Detection of plasma cell immunoglobulins in tissue sections optimally fixed for ultrastructural immunocytochemistry

• Published in: The journal of histochemistry and cytochemistry Vol. 35; no. 2; pp. 189 - 196
• Main Authors: Gonatas, NK, Gonatas, JO, Stieber, A, Ternynck, T, Avrameas, S
• Format: Journal Article
• Language: English
• Published: Los Angeles, CA Histochemical Soc 01.02.1987; SAGE Publications; Histochemical Society
• Subjects: Analysis of the immune response. Humoral and cellular immunity; Animals; Biological and medical sciences; Formaldehyde; Fundamental and applied biological sciences. Psychology; Fundamental immunology; Glutaral; Histocytochemistry; Immunobiology; Immunoenzyme Techniques; Immunoglobulins - analysis; Lymph Nodes - cytology; Methods; Mice; Microscopy, Electron; Organs and cells involved in the immune response; Plasma Cells - immunology; Plasma Cells - ultrastructure; Polymers; Solutions; Immunoglobulins; Lymph node; Immunocytochemistry; Rodentia; Plasmocyte; Enzyme immunoassay; Biotine; Immunoperoxidase technique; Golgi apparatus; Histological fixation; Vertebrata; Mammalia; Transmission electron microscopy; Lymphoid organ; Mouse; Animal
• ISSN: 0022-1554; 1551-5044
• DOI: 10.1177/35.2.3098833

We describe the ultrastructural localization of plasma cell immunoglobulins in vibratome sections of popliteal lymph nodes. Fixation with glutaraldehyde-paraformaldehyde gave better tissue and antigen preservation than paraformaldehyde or periodic acid lysine-paraformaldehyde; biotinylated Fab fragments of sheep anti-mouse IgG-streptavidin-biotinylated horseradish peroxidase (HRP) or Fab-HRP conjugates gave similar results. With both immunoreagents, excellent tissue preservation and antigen detection was observed in the first layer of cells sectioned with the vibratome. Conjugates of anti-mouse IgG with HRP did not show any staining. Peroxidase stain was observed in the nuclear envelope, cisternae of the rough endoplasmic reticulum, and the Golgi apparatus complex.
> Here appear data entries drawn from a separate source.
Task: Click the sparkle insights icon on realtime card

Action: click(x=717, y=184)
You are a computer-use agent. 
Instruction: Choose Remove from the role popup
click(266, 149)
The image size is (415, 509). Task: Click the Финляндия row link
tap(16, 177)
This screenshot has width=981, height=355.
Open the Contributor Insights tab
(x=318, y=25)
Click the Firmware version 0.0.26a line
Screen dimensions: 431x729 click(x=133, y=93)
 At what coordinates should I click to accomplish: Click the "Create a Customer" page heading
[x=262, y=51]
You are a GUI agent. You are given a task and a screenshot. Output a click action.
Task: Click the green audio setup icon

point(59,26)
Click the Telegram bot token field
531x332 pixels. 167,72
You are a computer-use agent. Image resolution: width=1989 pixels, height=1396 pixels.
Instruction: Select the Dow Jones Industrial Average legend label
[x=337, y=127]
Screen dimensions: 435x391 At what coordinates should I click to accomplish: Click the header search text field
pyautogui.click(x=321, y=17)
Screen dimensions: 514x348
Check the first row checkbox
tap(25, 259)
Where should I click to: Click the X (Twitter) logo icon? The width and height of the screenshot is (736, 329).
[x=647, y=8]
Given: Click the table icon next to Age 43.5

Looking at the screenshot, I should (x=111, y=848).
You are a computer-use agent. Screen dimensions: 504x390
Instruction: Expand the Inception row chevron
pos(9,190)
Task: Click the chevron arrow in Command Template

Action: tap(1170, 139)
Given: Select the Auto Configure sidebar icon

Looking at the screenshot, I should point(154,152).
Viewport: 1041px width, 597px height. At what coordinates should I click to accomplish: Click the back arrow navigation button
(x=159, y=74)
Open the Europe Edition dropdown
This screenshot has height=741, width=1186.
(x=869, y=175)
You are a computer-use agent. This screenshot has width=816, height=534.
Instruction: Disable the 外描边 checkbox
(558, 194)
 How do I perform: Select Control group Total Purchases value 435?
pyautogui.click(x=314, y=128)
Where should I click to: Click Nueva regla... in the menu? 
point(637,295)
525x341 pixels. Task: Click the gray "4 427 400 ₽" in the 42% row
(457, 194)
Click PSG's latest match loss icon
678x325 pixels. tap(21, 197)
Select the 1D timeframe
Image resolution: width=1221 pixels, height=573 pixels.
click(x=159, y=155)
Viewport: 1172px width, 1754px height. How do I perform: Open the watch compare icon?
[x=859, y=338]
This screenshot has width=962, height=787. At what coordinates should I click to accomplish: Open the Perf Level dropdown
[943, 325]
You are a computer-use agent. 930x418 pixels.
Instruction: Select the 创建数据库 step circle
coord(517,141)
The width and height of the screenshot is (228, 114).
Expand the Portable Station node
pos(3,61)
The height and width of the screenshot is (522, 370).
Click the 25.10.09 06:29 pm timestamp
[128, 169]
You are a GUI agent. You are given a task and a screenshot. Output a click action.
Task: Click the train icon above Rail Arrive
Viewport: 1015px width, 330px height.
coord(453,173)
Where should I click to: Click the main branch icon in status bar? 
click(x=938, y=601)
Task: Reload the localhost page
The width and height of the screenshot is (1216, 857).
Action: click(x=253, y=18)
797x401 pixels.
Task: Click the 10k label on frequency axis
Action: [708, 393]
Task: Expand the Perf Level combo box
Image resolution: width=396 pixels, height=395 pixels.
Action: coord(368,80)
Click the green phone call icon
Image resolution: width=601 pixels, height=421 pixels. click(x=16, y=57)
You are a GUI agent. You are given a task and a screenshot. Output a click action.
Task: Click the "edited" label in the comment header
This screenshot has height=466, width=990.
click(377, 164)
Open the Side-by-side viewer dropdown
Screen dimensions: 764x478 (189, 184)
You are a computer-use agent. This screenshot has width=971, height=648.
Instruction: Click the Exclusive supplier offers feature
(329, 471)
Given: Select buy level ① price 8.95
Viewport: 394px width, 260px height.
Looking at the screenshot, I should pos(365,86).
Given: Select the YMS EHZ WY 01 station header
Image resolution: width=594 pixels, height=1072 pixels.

In the Golgi apparatus, staining was seen consistently in cisternae of the cis face and in adjacent vesicles; the trans cisternae showed weak or no stain, and adjacent vesicles, "coated" vesicles, and granules were not stained. This study shows that high quality of tissue preservation and antigen detection, by both light and ultrastructural immunocytochemistry, is feasible in tissue fixed with glutaraldehyde-paraformaldehyde followed by vibratome sectioning and immunostaining with Fab-biotin-streptavidin-biotin-HRP, or Fab-HRP.